Da mesma forma como produzimos micro mudanças, podemos também realizar grandes mudanças. A MUDANÇA A chave para a mudança é criar novas sinapses cerebrais que deem caminhos alternativos para um novo comportamento, que aponte para uma nova direção. Não tem como apagar as memórias ou desconstruir as sinapses antigas, embora fosse, em tese, a forma mais rápida e prática de mudar um comportamento. No filme "Brilho eterno de uma mente sem lembranças", havia uma máquina "apaga sinapses" que deletava as memórias antigas e dolorosas, mas nem no filme isso deu certo.
Uma das estratégias psicoterápicas mais eficazes é quebrar o círculo vicioso "comportamento-ganho secundário", mas não é tão simples assim. As dificuldades que o ego impõe são inúmeras. Em algumas pessoas é como um exorcismo. Tentar tirar o ganho secundário puro e simplesmente não funciona. Há crises de abstinência. O indivíduo sente-se péssimo e muito pior do que quando chegou à psicoterapia e o risco dele desistir é enorme. Uma das inúmeras estratégias é gerar um novo ganho secundário para o novo comportamento, tudo isso a quatro mãos e em comum acordo (psicoterapeuta e cliente), mas dessa vez, um ganho secundário funcional, adaptativo. Ao mesmo tempo, provar que o comportamento antigo e o seus respectivos ganhos secundários só trouxeram prejuízos, expor e quantificar esses prejuízos.

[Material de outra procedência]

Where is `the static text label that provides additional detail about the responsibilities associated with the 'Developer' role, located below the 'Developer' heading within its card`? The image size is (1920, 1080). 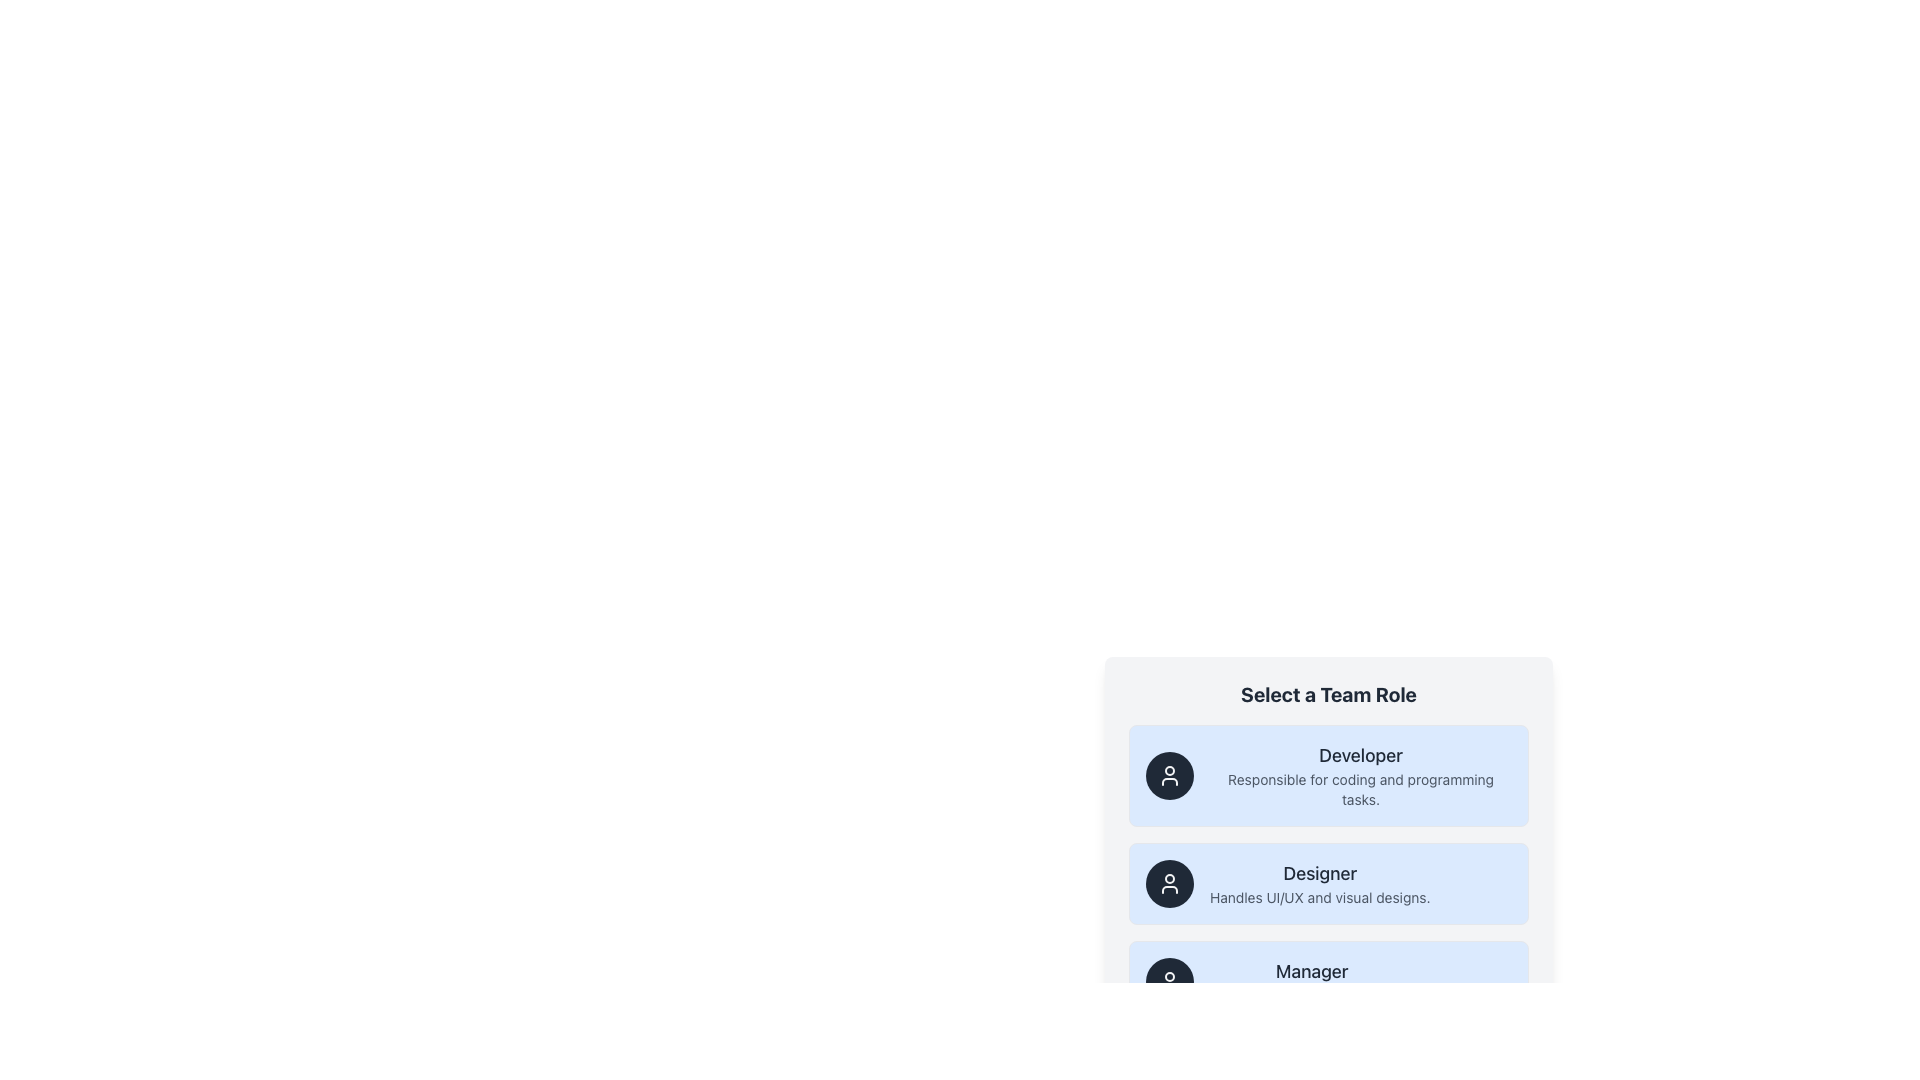 the static text label that provides additional detail about the responsibilities associated with the 'Developer' role, located below the 'Developer' heading within its card is located at coordinates (1360, 789).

Não há medicamento milagroso nem uma máquina mágica que consiga fazer toda essa mudança;
só a psicoterapia é capaz de fazer esse trabalho. Há várias técnicas e abordagens psicoterápicas que facilitam esse processo, mas psicoterapia não é uma ciência exata nem uma receita de bolo. Cada indivíduo responde de um modo distinto à abordagem, portanto, não é possível elaborar uma estratégia que seja efetiva e funcione para todos sem distinção. O terapeuta, portanto, precisa dominar um arsenal de técnicas psicoterápicas e, em conjunto com o seu talento e experiência, "customizar" uma estratégia que funcione.
LIMITE GENÉTICO
Cada um de nós nasceu com um código genético que define nossos potenciais e limitações. No caso da psicoterapia, nem todos os indivíduos vão alcançar um nível excepcional de desenvolvimento, de saúde mental e psicológica. Da mesma forma que cada um tem um limite físico e até de inteligência cognitiva, há também um limite para a inteligência emocional. O importante é que cada um trabalhe para atingir o seu nível máximo de inteligência emocional e acalçar o seu limite genético. É muito comum testemunhar esse desnivelamento na terapia de casal. O terapeuta é o mesmo, a abordagem é a mesma, mas o ganho e a forma como cada cônjuge absorve e se desenvolve na psicoterapia varia bastante. De qualquer forma, o ganho em conjunto acaba beneficiando muito o casal, independente se um cresceu ou aproveitou mais a psicoterapia do que o outro.
TERAPIA DO ESQUEMAMudanças importantes e significativas de comportamento que afetam positivamente a qualidade de vida não só são possíveis como podem ser conseguidas de uma forma relativamente rápida (meses). Vai depender da motivação, do limite genético, do talento e experiência do psicoterapeuta e da estratégia psicoterápica. Neste aspecto, a
Terapia do Esquema se mostra como a abordagem psicoterápica extremamente efetiva, poderosa e moderna para proporcionar essas mudanças.